What is FX outsourcing
If you are a serious forex trader (institutional or retail) who wants to make good use of your capital, then you may agree time to market and cost of forex execution are critical challenges. There is no doubt that the learning curve in forex trading is steep especially when you are starting from the position of a complete novice. Also, managing your positions is a tough endeavor if you simply can’t find enough time to dedicate to market analysis and watching your positions. This is why forex trading outsourcing could be the magic that you need to succeed as a forex trader. But what really is forex trading outsourcing, and why do you need it?
Outsourcing, in the basic sense of the term, refers to the practice of ceding certain core operations of an organization to third parties. For an individual, outsourcing entails nominating someone else or an entity to execute forex trading decisions on your behalf. Proponents of forex trading outsourcing say it enables traders to get the best returns by allocating resources to the best players in the market. Outsourcing takes on different forms where it might involve ceding complete decision-making power to the third party or allocating just bits of the decision-making process.
Things to consider when outsourcing
Outsourcing comes with important advantages, although this is not to say it does not have downsides. It means even as you weigh the benefits, you will be doing yourself and your money great justice if you considered the worst-case scenarios. But what exactly should you consider when outsourcing forex trading?
- Transaction cost analysis – the third parties to whom you outsource forex trading activities charge fees just like any broker would do only that the third parties mostly charge for order execution. But does the third party generate returns that justify the costs you incur? Transaction cost analysis provides the means to determine the true cost of outsourcing. It entails the calculation of costs such as price appreciation, market impact, investment delay, opportunity cost, and timing risk, as well as many other hidden costs.

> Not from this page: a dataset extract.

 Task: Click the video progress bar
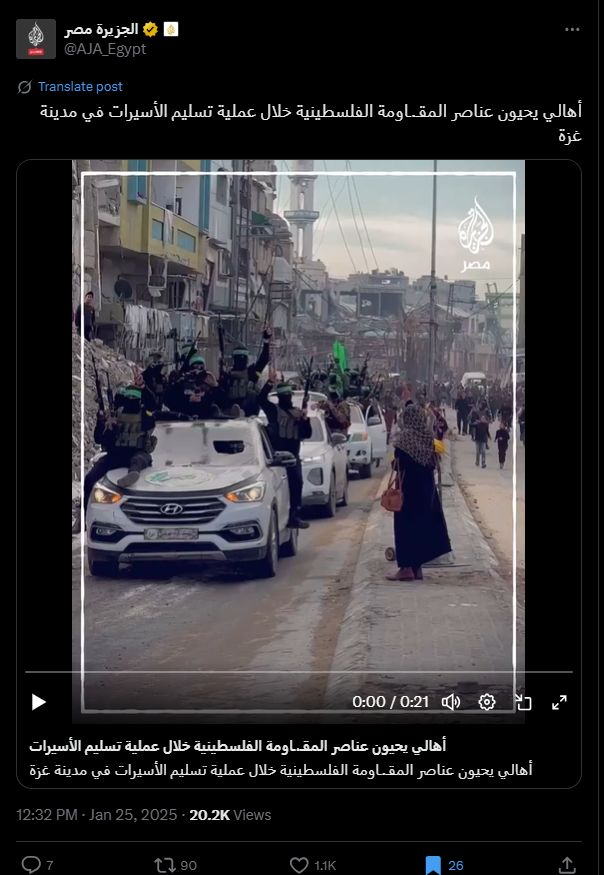(x=298, y=672)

- Nature of the outsourced forex provider – the essence of outsourcing forex trading is to give your money the best chance of returning good profits. It means getting an outsourced forex provider that always looks out for your best interests. As such, an important thing to consider is whether the outsourced forex provider is acting merely as an agent or as a fiduciary. A fiduciary is law-bound to act in your favor at all times whereas an agent might exercise some semblance of discretionary that might hurt your interests.

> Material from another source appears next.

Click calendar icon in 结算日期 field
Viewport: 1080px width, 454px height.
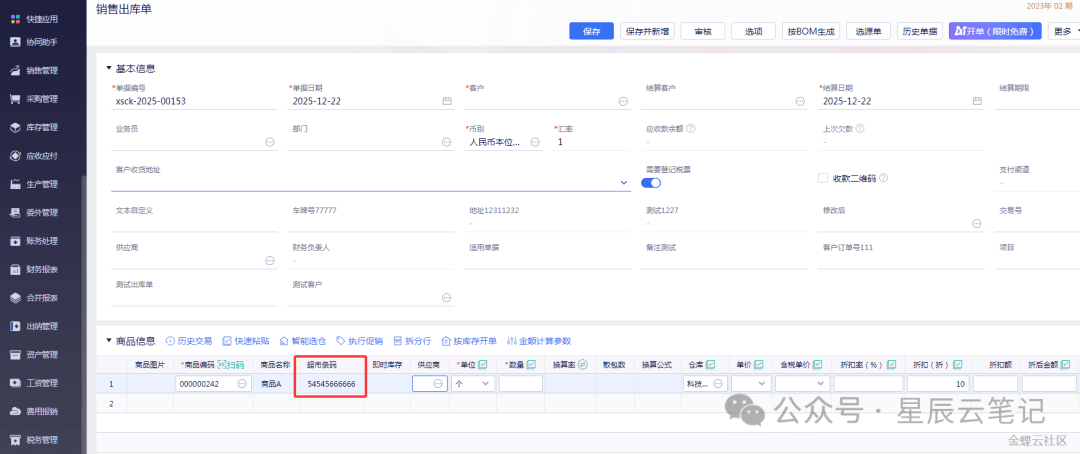(x=977, y=101)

How to determine which outsourcing firm will be the best
A Harvard research discovered that outsourcing creates an enabling environment for elasticity and flexibility. Organizations that outsource are able to focus on the aspects of their operations that they are really good at without compromising the entire production chain. In a sense, forex trading outsourcing works in a similar manner, where you cede some activities to firms that have the best expertise and equipment to deliver great results. But how do you determine the outsourcing firm that will meet your desired results?
- Historic forex trading
Because the outsourcing firm will be your fiduciary, it will make all the critical forex execution decisions for you. Ceding such power to a third party implies having trust in its ability to make the right decisions. There is no better way to find out this capability than evaluating the historic forex trading of the outsourcing firm. Historic data is a treasure trove of insights on the quality of the decisions the firm makes, and whether the transaction costs incurred are justifiable. The best outsourcing firm has a great record in terms of returns and it keeps losses at a minimum.
- Processing costs
Outsourcing firms have an array of fees they charge clients usually based on the quality of service provided. Preferably, an outsourcing firm should have low processing fees. Also, such a firm does not include hidden fees that will eat into your returns.
- How trades are done
The main motivation you outsource forex trading is to use the best strategies available and the best platforms to earn better returns. Naturally, therefore, you will consider how the outsourcing firm does its trades to ascertain where it stands among the competition. In other words, the best outsourcing firm uses the best platforms, as well as deploying market-beating strategies.
Laws and regulations
Forex trade outsourcing could go awfully wrong if you fell into the jaws of swindlers prowling in the dark creases of the market. Legislations such as Markets in Financial Instruments Directive (MiFID) enacted by the European Union help to deter swindlers from succeeding. Specifically, MiFID obligates financial markets players such as forex outsourcing firms to disclose information that supports their legitimacy, meaning that as an investor, you are protected when you choose to outsource forex trading.
Outsourcing firms are also subject to anti-money laundering (AML) and know your customer (KYC) regulations. This is because the firms are structured as investment managers. But the application of the regulations could differ especially when a firm is acting more like a fiduciary than an agent. Oftentimes, the regulations are stricter on agents than they are on fiduciaries.
Managing conflict of interest
Instances of conflict of interest in outsourced providers could cost the clients dearly. Luckily, most forex trading currently takes place electronically, meaning clients have easy access to execution data which they can compare with market data to smoke out any hint of conflict of interest. This means the client – which is you, the outsourcing party – should always take time to review the data in great detail to try and spot any events that might seem unexpected.
Furthermore, clients can manage conflict of interest by seeking to understand the ownership structure of the outsourcing firm. The knowledge helps especially in determining how the firm generates revenue. Equally important is the knowledge about the firm’s forex policy, its cost tolerance for various items including the size of the instrument, pair, and deal.